Today’s lawsuit argues that approval of the Cook Inlet lease sale violated the National Environmental Policy Act and should be vacated.

Even under the Inflation Reduction Act’s new mandates, Interior must adhere to NEPA’s requirements for public process when considering the leasing decision. The permitting agency, allege the groups, violated the law by failing to meaningfully account for climate impacts or consider alternatives that would cause less harm to the climate, marine life and surrounding communities. Interior has also fallen short on keeping the public adequately informed by failing to fully respond to public comments, they say.

“Here in Lower Cook Inlet, we need to do everything we can to safeguard our way of life against the threats of oil and gas development. We need protection of our fish and fisheries; we need protection of the ecological integrity of our ocean; we need the hope provided by renewable energy investment,” said Penelope Haas, vice president of Kachemak Bay Conservation Society. “Oil and gas are not the future. They are a threat to our future.”

Cook Inlet is home to beluga whales and sea otters protected under the Endangered Species Act. It supports thriving subsistence, commercial and recreational fisheries and a multi-faceted tourist industry. The Inlet is also essential for Alaska Native communities, who have stewarded these lands and waters for millennia, says the lawsuit.

“The unnecessary destruction of precious ocean habitat by oil and gas drilling has to stop,” said Kristen Monsell, oceans legal director at the Center for Biological Diversity. “Our climate can’t take it, and neither can the already-endangered Cook Inlet belugas and other species that will suffer more oil spills and noisy vessel traffic if this sale goes forward. Cook Inlet’s communities deserve better, and Interior needs to do its job as a public agency and protect this country’s irreplaceable public lands and waters.”

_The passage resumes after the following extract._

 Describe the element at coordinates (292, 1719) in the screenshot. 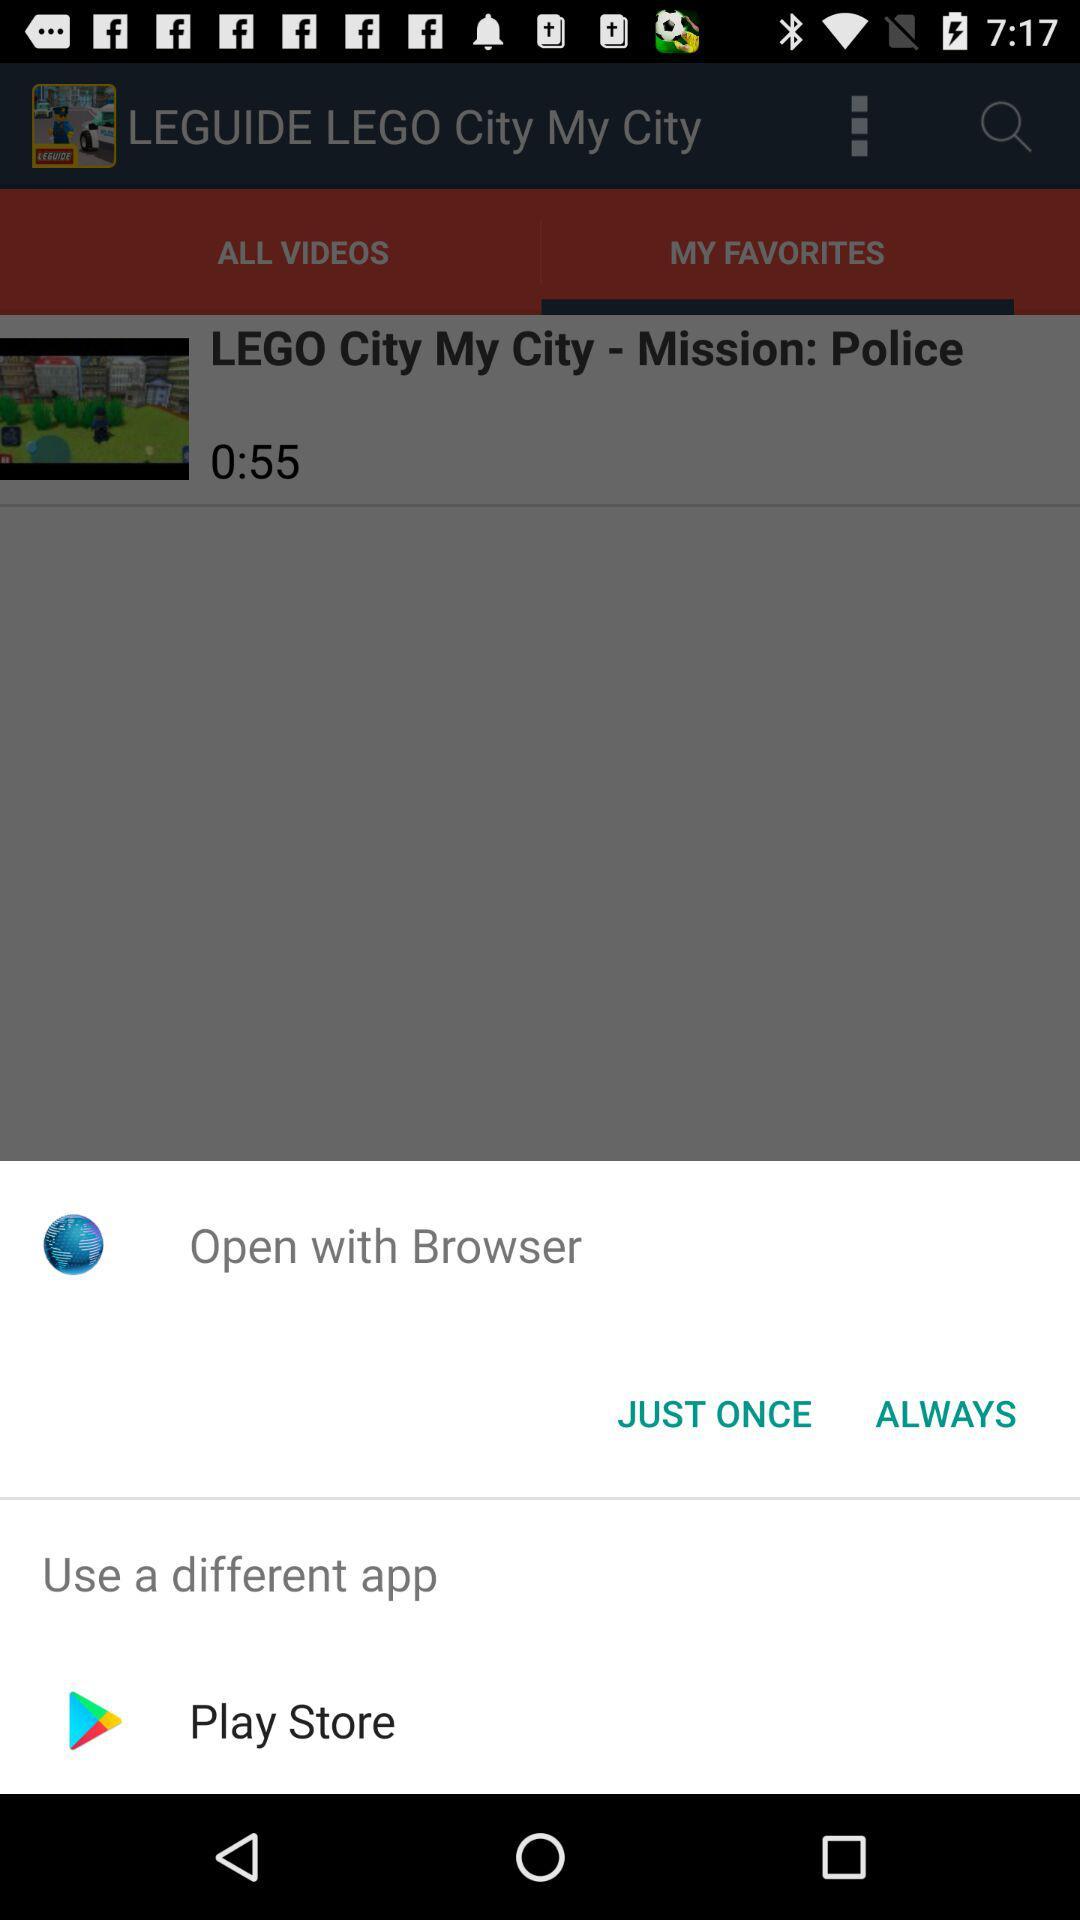

I see `the icon below use a different item` at that location.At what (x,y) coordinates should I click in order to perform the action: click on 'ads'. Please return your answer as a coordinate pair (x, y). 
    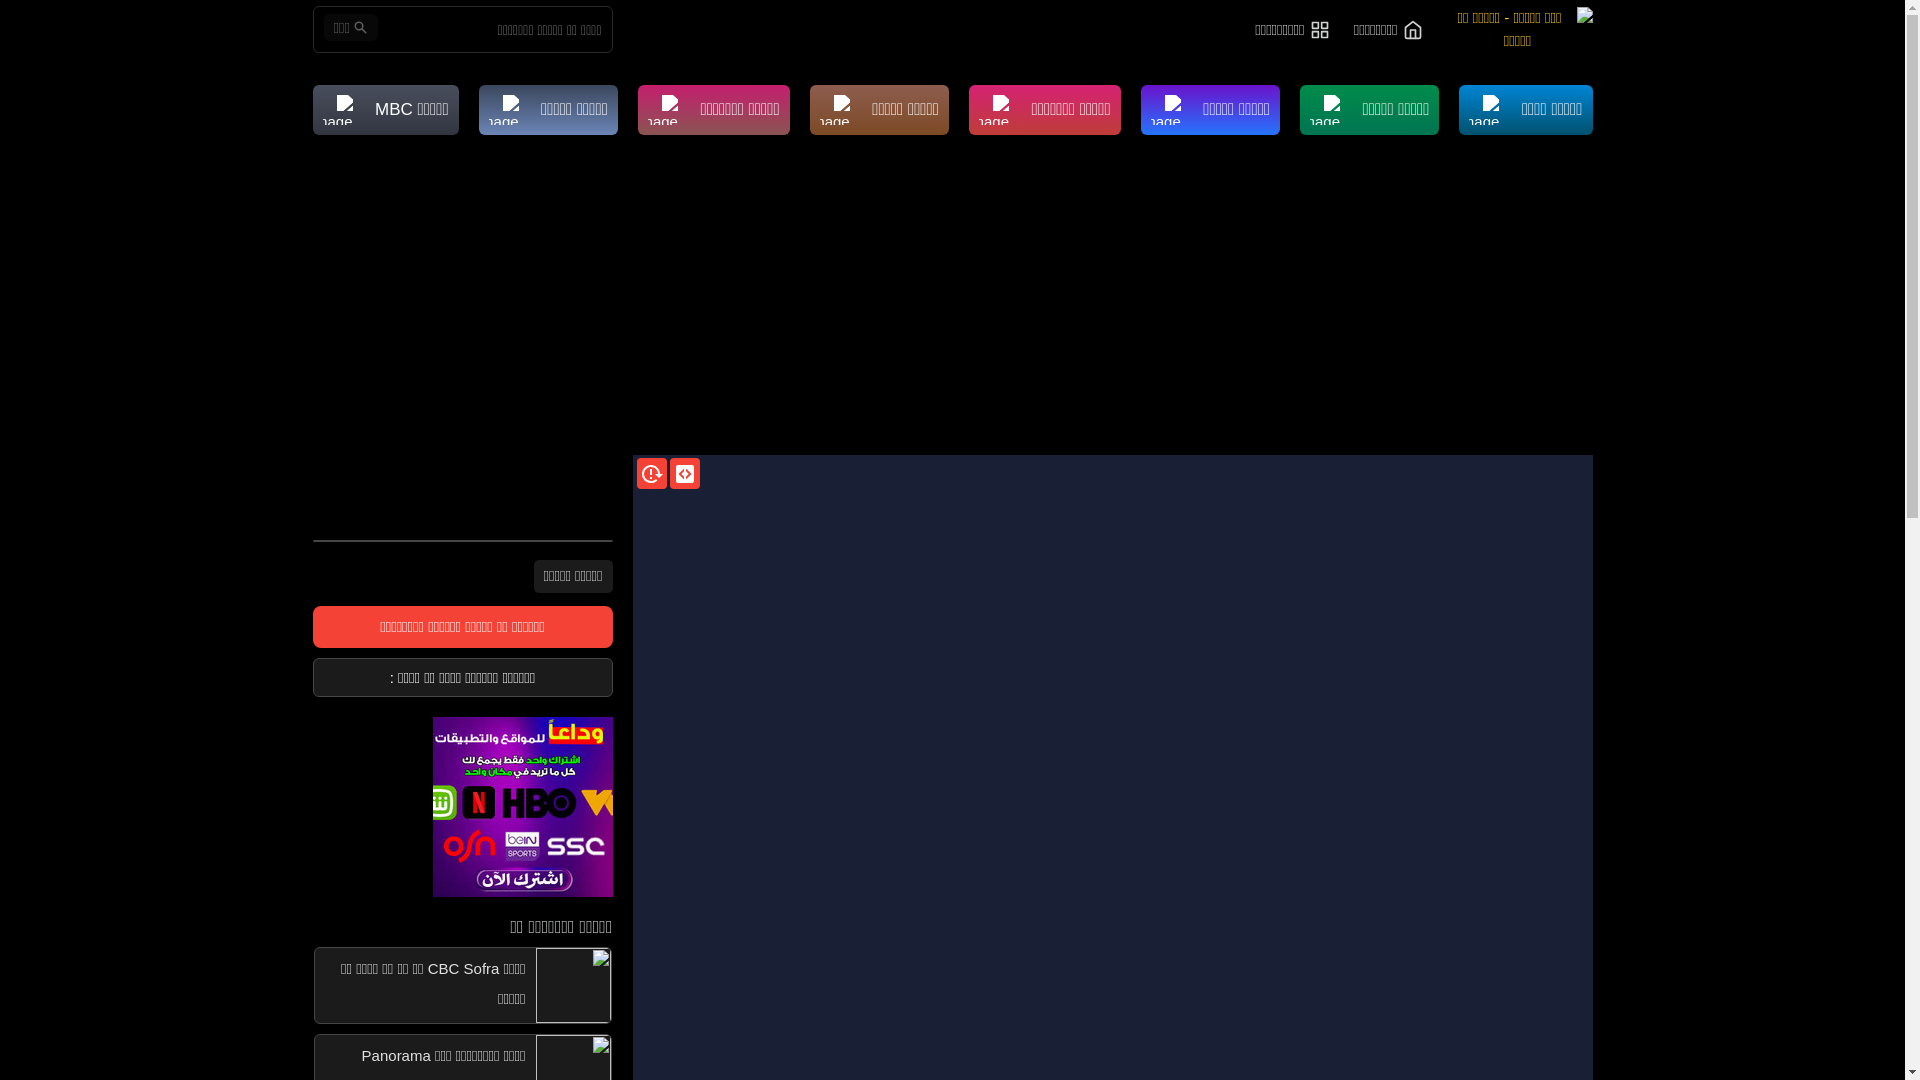
    Looking at the image, I should click on (460, 805).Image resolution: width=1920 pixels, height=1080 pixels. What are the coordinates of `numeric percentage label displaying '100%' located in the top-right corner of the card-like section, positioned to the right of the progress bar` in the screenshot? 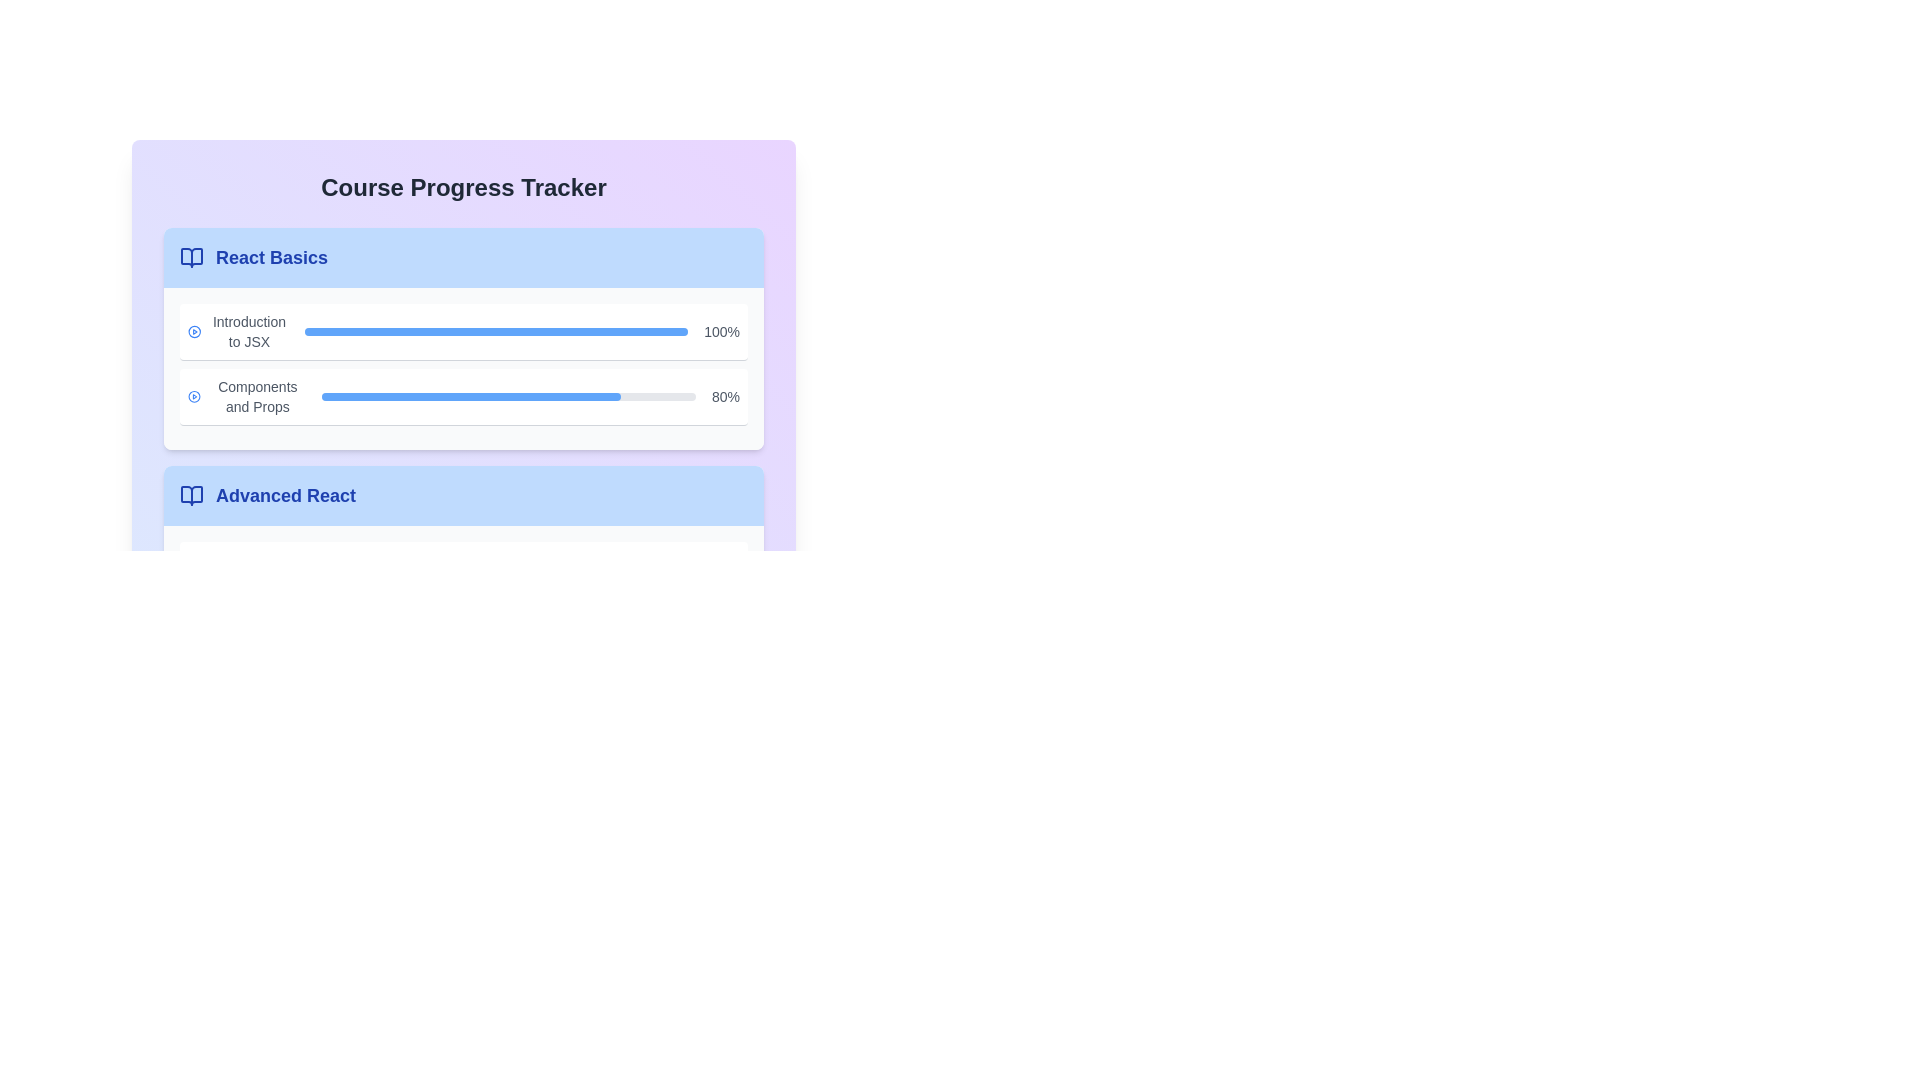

Alaska and the Arctic are experiencing more extreme consequences of climate change than the continental United States. Coastal erosion, thawing permafrost, melting sea ice and fishery collapse are all ramifications of the worsening global climate crisis, which the conservation groups say will only intensify with new drilling operations.

The Cook Inlet region experienced the devastation of a catastrophic oil spill from the infamous Exxon Valdez disaster in Alaska’s Prince William Sound more than 30 years ago. The government’s environmental analysis predicts a 1 in 5 chance of another large oil spill occurring from continued Cook Inlet drilling, contends the lawsuit.

Interior canceled the sale last May, but then announced it would move ahead in August after the Inflation Reduction Act’s passage. Though that legislation aimed to address climate change, it included a provision reviving this lease sale and mandating that it happen before the end of the year.

Despite this requirement, Interior retains full discretion as to how to conduct the sale, including the ability to:

–restrict the amount of offshore acreage put up for lease.

–limit allowable activity on leased acreage.

–establish timetables for drilling activity on a leased area.

–take other measures to limit harm.

But Interior, charges the lawsuit, has not taken steps to limit oil and gas drilling and has rejected alternatives that would have resulted in a much smaller lease area. Numerous scientific analyses have determined that the U.S. will not successfully slash greenhouse-gas emissions to meet its own established climate targets if it continues greenlighting new onshore and offshore oil and gas development on federal lands and waters.

“The Biden administration could have done so much more to limit the damage of lease sale 258. Instead, in the midst of a climate and biodiversity crisis, it’s offering a huge swath of the ocean, nearly a million acres, to fossil fuel bidders,” said Erik Grafe, deputy managing attorney for Earthjustice’s Alaska regional office. “We’re going to court to force the administration to comply with our bedrock environmental laws, reconsider this mistake and act consistently with its climate and biodiversity commitments. The Inflation Reduction Act should not prevent the administration from making the right choices to protect future generations.”